## [Texte présenté]
Entretien avec Eka Zguladze, Vice-ministre de l'Intérieur du gouvernement ukrainien depuis 2014. par Isabelle Lasserre, rédactrice en chef adjointe au service étranger du Figaro
Isabelle Lasserre - Après avoir été vice-ministre puis ministre de l'Intérieur en Géorgie à l'époque du président Mikheil Saakachvili (1), vous venez d'être nommée numéro deux du ministère ukrainien de l'Intérieur. Pourquoi avez-vous accepté ce poste ?
Eka Zguladze - Cette question est au coeur de toute la discussion que nous allons avoir. Je n'ai pas décidé de changer brusquement de carrière. Il s'agit plutôt de poursuivre une lutte que je livre depuis dix ans. L'Ukraine, comme la Géorgie et d'autres pays de la région, se trouve à un tournant de son histoire. Elle est en train de faire des choix qui seront déterminants pour son avenir, mais aussi pour le reste du monde. Les événements d'Ukraine et de Russie ne sont pas une confrontation entre deux pays, ni même entre la Russie et l'Europe. Ce qui est à l'oeuvre, c'est la transformation du post-soviétisme en néo-soviétisme, un phénomène très dangereux auquel certains pays, notamment la Géorgie et l'Ukraine, tentent de résister en exprimant leur volonté de se rapprocher de l'Europe alors que l'Europe, elle, ne prend aucune décision politique pour les soutenir. Ce combat, que mène aujourd'hui l'Ukraine, coule dans mes veines. Je dois y participer. Je le dois absolument car il faut contrer cette menace imminente qui vient de Russie. Si, par passivité ou par inertie, nous laissons passer ce moment, nous nous retrouverons dans un monde que nous n'aimerons pas ; et, alors, les grands affrontements deviendront inévitables.
I. L. - Pourquoi le gouvernement de Kiev a-t-il fait appel à vous ? S'agit-il simplement de transposer à l'Ukraine les recettes qui ont fait le succès des réformes géorgiennes ?
E. Z. - De nombreuses leçons doivent être tirées de l'expérience géorgienne. Pas forcément pour comprendre ce que nous avons fait, mais pourquoi nous l'avons fait et comment nous l'avons fait. C'est très simple : si la Géorgie, l'Ukraine, la Moldavie et les autres pays qui ont fait un choix européen ne se réforment pas, ils tomberont aux mains de la Russie même si le Kremlin ne leur déclare pas la guerre. Car l'intérêt des dirigeants russes n'est pas nécessairement de s'emparer de nouveaux territoires. Le Kremlin livre aussi, et peut-être avant tout, une guerre philosophique. Je suis persuadée que le seul moyen de gagner cette guerre est de réformer le pays de l'intérieur. Lorsque certains me disent que les réformes géorgiennes ont été trop radicales et trop violentes, qu'elles ont été socialement injustes et que finalement les choses se sont mal terminées pour nous (2), bref, qu'elles ne sont pas un bon exemple pour l'Ukraine, je leur réponds qu'il ne s'agit pas de faire de la Géorgie un modèle pour l'Ukraine. L'Ukraine doit conduire ses propres réformes, à son propre rythme. Mais si l'on me demande : l'Ukraine doit-elle se réformer ? je réponds oui ! Doit-elle le faire maintenant ? Absolument ! Est-ce que la guerre complique le processus ? Je ne sais pas. Ce qui est sûr, en tout cas, c'est que même si le pays était stable, il se trouverait des gens pour s'interroger sur la nécessité d'entreprendre des réformes.

## [Vos tâches]
a: D'après l'entretien, quelles fonctions Eka Zguladze a-t-elle exercées en Géorgie avant sa nomination en Ukraine ?
b: Résumez l'entretien en deux phrases.
Les items qui figurent ensuite n'ont aucun rapport avec l'entretien.

## [Matériel présenté]
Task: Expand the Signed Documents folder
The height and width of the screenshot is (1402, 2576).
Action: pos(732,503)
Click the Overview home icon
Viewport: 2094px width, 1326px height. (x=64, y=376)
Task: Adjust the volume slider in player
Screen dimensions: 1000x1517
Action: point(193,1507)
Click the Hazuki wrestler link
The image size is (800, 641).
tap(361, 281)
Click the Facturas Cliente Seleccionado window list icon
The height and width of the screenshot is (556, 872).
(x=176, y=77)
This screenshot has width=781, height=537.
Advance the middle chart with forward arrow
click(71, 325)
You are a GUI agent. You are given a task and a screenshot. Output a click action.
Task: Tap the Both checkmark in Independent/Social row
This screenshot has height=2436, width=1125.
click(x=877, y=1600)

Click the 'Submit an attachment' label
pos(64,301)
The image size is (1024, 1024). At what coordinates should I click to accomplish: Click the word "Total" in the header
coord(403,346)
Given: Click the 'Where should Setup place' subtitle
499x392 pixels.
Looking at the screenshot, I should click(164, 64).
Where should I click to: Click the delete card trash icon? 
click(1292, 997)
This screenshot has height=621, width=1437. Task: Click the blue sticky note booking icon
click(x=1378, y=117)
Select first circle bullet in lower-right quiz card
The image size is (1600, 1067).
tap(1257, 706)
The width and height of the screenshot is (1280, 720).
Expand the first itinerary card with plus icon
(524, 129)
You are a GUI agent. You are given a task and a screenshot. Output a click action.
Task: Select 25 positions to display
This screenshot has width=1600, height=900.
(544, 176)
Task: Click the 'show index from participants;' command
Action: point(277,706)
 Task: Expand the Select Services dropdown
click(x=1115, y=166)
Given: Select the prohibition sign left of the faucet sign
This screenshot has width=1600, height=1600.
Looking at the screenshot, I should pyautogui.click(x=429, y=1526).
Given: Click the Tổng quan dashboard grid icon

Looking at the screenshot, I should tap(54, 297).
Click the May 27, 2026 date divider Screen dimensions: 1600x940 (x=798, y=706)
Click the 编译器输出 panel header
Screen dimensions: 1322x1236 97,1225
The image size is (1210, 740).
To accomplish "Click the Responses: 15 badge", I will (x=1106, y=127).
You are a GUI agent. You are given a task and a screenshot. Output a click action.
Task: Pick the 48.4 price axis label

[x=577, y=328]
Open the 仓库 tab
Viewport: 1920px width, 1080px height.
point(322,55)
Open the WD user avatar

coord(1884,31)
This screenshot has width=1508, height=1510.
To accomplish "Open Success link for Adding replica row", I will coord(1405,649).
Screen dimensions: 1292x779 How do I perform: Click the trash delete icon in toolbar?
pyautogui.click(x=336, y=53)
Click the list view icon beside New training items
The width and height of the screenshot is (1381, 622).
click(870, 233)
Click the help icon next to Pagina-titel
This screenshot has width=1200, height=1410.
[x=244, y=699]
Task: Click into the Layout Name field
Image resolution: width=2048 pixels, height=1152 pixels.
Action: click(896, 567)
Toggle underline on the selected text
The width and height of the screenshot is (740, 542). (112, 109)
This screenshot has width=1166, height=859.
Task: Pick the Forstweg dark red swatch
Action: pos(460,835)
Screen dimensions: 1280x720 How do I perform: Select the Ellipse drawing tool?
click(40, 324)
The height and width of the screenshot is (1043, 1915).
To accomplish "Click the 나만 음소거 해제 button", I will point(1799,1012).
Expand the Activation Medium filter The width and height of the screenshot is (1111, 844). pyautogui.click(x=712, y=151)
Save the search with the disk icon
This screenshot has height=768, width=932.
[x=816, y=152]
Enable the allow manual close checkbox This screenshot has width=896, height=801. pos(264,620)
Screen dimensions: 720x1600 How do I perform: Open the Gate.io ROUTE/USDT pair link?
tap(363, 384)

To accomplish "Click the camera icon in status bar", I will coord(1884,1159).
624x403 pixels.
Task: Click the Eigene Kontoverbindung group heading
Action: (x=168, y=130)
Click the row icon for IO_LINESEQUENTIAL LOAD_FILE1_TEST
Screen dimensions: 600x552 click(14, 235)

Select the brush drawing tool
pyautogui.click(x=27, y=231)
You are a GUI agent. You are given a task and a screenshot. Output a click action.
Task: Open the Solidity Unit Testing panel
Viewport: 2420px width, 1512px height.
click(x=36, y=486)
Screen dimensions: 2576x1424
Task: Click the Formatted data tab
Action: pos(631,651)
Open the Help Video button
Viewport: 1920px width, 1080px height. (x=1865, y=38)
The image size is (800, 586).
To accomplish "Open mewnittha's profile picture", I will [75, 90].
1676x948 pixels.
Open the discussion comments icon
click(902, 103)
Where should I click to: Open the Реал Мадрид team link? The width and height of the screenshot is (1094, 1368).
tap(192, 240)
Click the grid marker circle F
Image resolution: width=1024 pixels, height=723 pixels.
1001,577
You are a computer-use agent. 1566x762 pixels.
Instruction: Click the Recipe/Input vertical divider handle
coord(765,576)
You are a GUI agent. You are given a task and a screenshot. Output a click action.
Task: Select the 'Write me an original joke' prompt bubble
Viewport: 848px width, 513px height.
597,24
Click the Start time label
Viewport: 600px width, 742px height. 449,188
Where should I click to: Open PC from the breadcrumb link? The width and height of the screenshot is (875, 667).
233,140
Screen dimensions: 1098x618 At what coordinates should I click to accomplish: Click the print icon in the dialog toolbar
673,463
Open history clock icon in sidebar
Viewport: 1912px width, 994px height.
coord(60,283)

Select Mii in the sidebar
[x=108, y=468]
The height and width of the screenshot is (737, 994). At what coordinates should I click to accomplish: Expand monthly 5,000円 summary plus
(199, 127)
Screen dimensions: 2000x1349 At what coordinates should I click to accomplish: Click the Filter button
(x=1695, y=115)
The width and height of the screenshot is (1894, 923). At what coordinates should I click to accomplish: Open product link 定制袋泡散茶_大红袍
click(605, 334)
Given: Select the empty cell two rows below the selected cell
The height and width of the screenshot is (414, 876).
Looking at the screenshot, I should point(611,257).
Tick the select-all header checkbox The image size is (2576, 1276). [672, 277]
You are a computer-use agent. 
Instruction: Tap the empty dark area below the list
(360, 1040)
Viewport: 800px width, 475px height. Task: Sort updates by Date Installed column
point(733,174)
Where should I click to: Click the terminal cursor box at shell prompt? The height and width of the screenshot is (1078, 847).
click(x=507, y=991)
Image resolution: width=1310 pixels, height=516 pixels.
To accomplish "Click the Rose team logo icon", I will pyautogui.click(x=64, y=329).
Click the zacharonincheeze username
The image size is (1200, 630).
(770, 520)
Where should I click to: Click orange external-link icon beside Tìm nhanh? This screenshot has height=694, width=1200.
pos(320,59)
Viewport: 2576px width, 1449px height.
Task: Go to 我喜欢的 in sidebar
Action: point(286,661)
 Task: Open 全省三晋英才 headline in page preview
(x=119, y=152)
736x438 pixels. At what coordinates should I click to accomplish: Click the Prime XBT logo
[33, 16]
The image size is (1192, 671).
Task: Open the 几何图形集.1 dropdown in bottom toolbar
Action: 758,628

## [Réponses rédigées]
a: Elle y a été vice-ministre, puis ministre de l'Intérieur.

b: Nommée numéro deux du ministère ukrainien de l'Intérieur après avoir été ministre de l'Intérieur en Géorgie, Eka Zguladze explique avoir accepté ce poste pour poursuivre une lutte qu'elle mène depuis dix ans contre la menace venue de Russie, qu'elle décrit comme la transformation du post-soviétisme en néo-soviétisme. Elle affirme que l'Ukraine doit se réformer dès maintenant, à son propre rythme et sans prendre la Géorgie pour modèle, car les pays ayant fait un choix européen qui ne se réforment pas tomberont aux mains de la Russie.